Elle prend en compte les différentes facettes du métier. Si la moitié des items sont centrés sur le « cœur du métier », à savoir les activités d’enseignement dans la classe, les autres portent sur l’investissement dans le travail en équipe, l’accompagnement des élèves dans leur parcours, la responsabilité et l’éthique professionnelle. Pour le SE-Unsa, ces dimensions de plus en plus prégnantes devaient être davantage reconnues et prises en compte. Enfin, un item porte sur l’engagement dans une démarche collective et individuelle de développement professionnel.
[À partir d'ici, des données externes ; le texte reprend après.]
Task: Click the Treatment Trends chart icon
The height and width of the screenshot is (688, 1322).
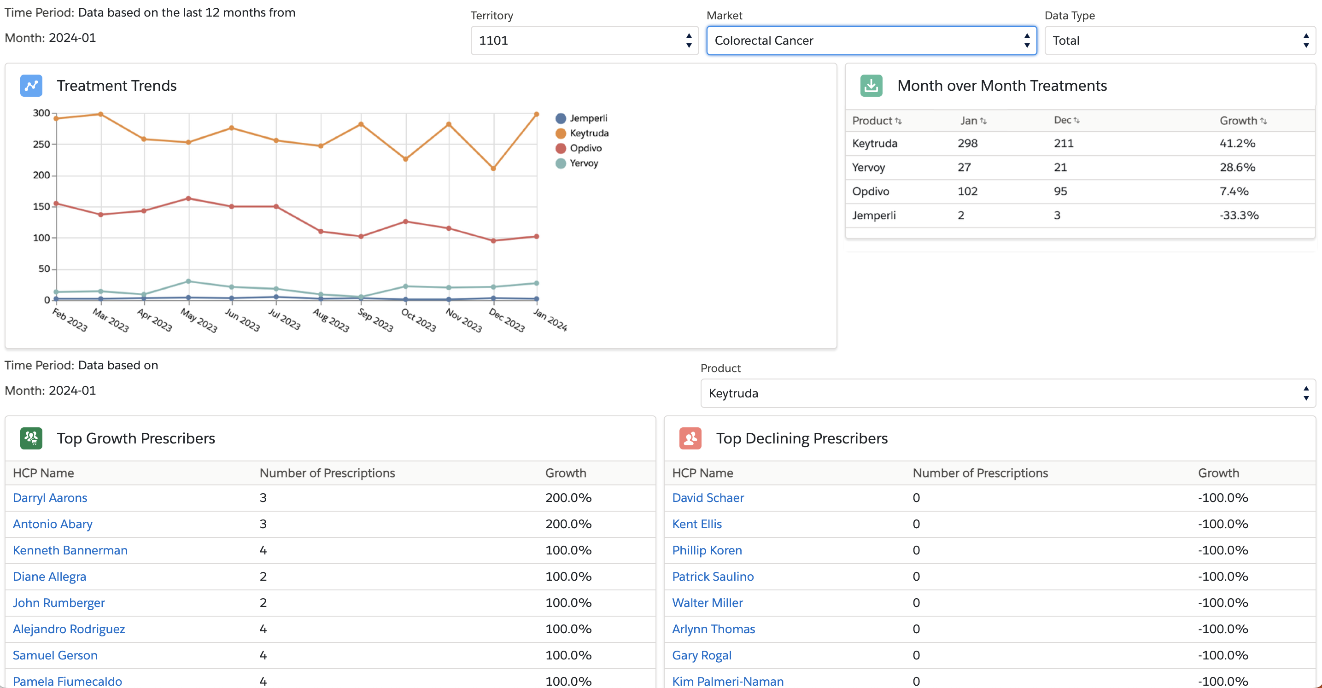Action: pyautogui.click(x=31, y=85)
Il implique bien sûr une relance de la formation continue de la part de l’institution, mais aussi la capacité de chacun d’entre nous à questionner nos pratiques et à chercher en équipe des réponses pédagogiques et éducatives aux difficultés de nos élèves.
Comme toutes les grilles d’évaluation multi-critères, celle-ci tend à donner une vision éclatée du métier.
 
Le SE-Unsa a défendu sans succès une approche plus globale avec trois entrées centrées sur l’évalué (J’agis en praticien expert des apprentissages,  J’agis dans un collectif au service de la réussite de tous les élèves, J’agis au sein du Service public d’Éducation) et donnant lieu à des descriptifs qualitatifs des niveaux attendus reprenant les principales compétences du référentiel-métier.
Au final, si cette grille permet de mieux rendre compte du métier tel qu’il est réellement, elle nécessite une explicitation des niveaux de maîtrise attendus pour être totalement validée.